A homeowner. A whiz with cars. A lover of music.

He was “the embodiment of the American Dream,” said Analucia Mosqueda, 17, his younger sister. She described him as the glue of the family who never forgot where he came from.

“I think he was a better person than all of us put together,” said Maricruz Mosqueda, Gustavo’s older sister.

Mosqueda was killed in October after being struck by the driver of a stolen vehicle, who was speeding away from a Brighton Police officer in Mosqueda’s residential neighborhood.

The driver is now facing first-degree murder charges among others. The police officer was fired for improperly initiating the chase.

The crash was the third to follow a Brighton Police pursuit in a span of seven months in 2021 in which someone was killed or ejected from a vehicle. In all three incidents, an internal affairs investigator found problems either with how the chases were initiated or how they were terminated.

“I just hope the police department will get their act together and give people the answers they need because, I mean, enough is enough. It has happened way too many times. It’s no longer an accident.

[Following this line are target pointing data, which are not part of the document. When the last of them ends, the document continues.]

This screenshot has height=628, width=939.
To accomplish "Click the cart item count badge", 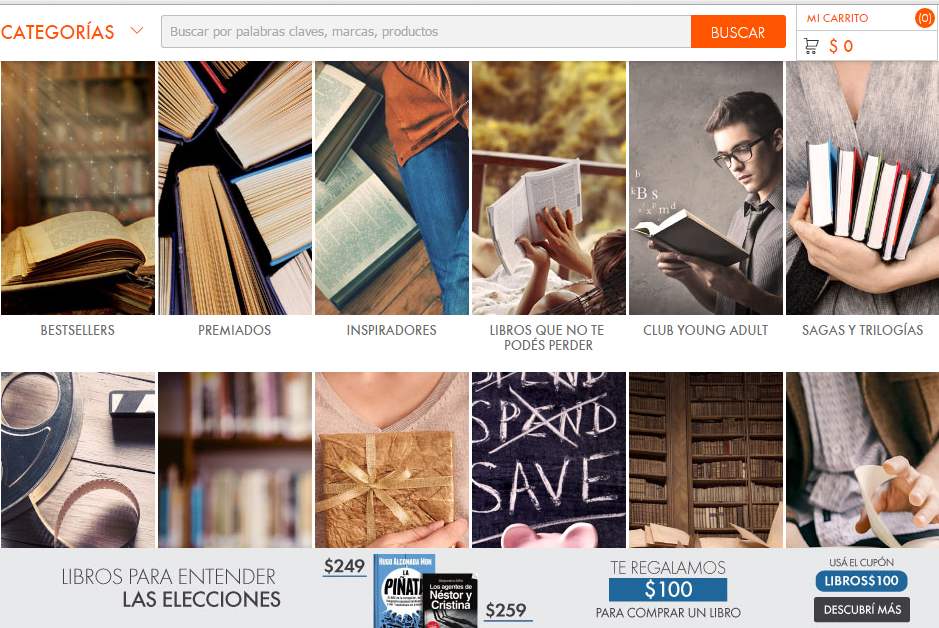I will coord(925,18).
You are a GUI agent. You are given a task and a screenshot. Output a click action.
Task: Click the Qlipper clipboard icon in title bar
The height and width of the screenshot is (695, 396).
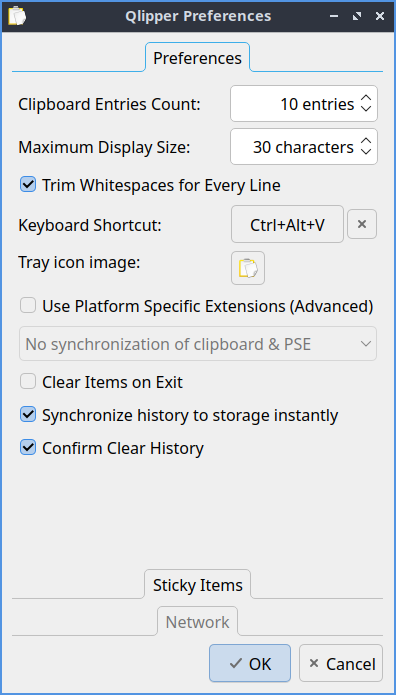[17, 16]
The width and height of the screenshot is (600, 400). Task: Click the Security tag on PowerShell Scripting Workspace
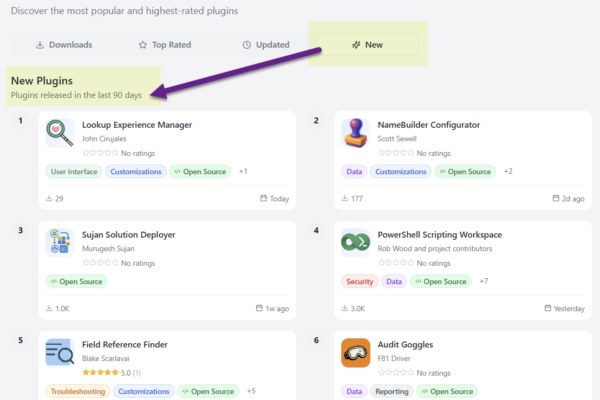[359, 282]
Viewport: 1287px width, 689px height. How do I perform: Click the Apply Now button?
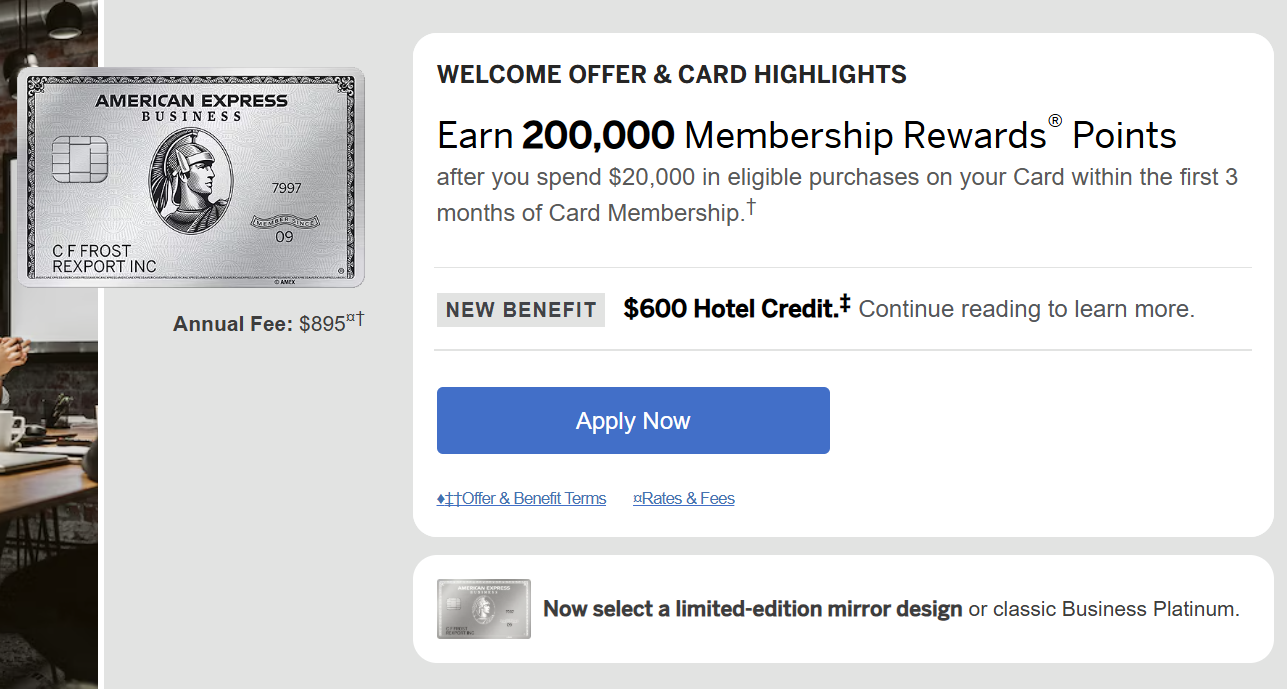(633, 420)
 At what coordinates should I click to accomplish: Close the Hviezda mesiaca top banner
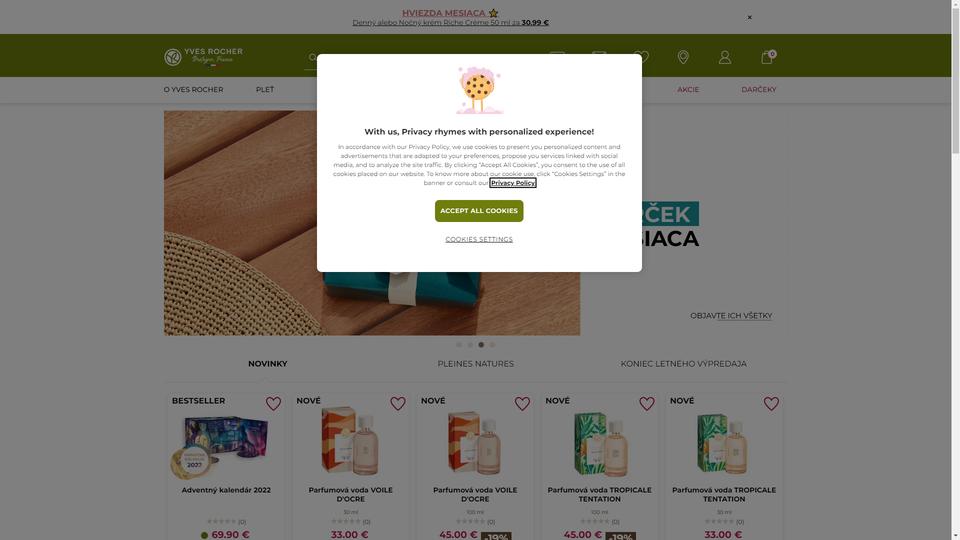[749, 17]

It’s just plain negligence,” Analucia said.

‘The most genuine person ever’

At the time of the crash, Gustavo was walking in his own neighborhood, trying to get in shape.

He had recently returned from a trip to Japan, where his sisters said he helped set up generators and run cables for some Olympics venues. When he returned, he wanted to live a healthier lifestyle, so he started going on daily walks in his neighborhood.

“There’s no words to describe how incredible he was, honestly,” said Maricruz, who called her brother Tavo.

Analucia said her brother was “the most genuine person ever” who wanted to be a good role model for her. “He would give the best advice,” she said.

There were a lot of little kids who looked up to him when he worked at the Boys and Girls Club growing up, Maricruz said. “He loved kids as well. He’d play basketball with him. Everybody just loved Tavo.”

The sisters described their brother as “super goal-oriented” with so many projects.

“He wanted to start a YouTube channel for fixing cars,” Maricruz said. “He was a genius. He would see something (and) break it apart and put it together, and it would work better than new,” she said. “He was patient. He was so patient.”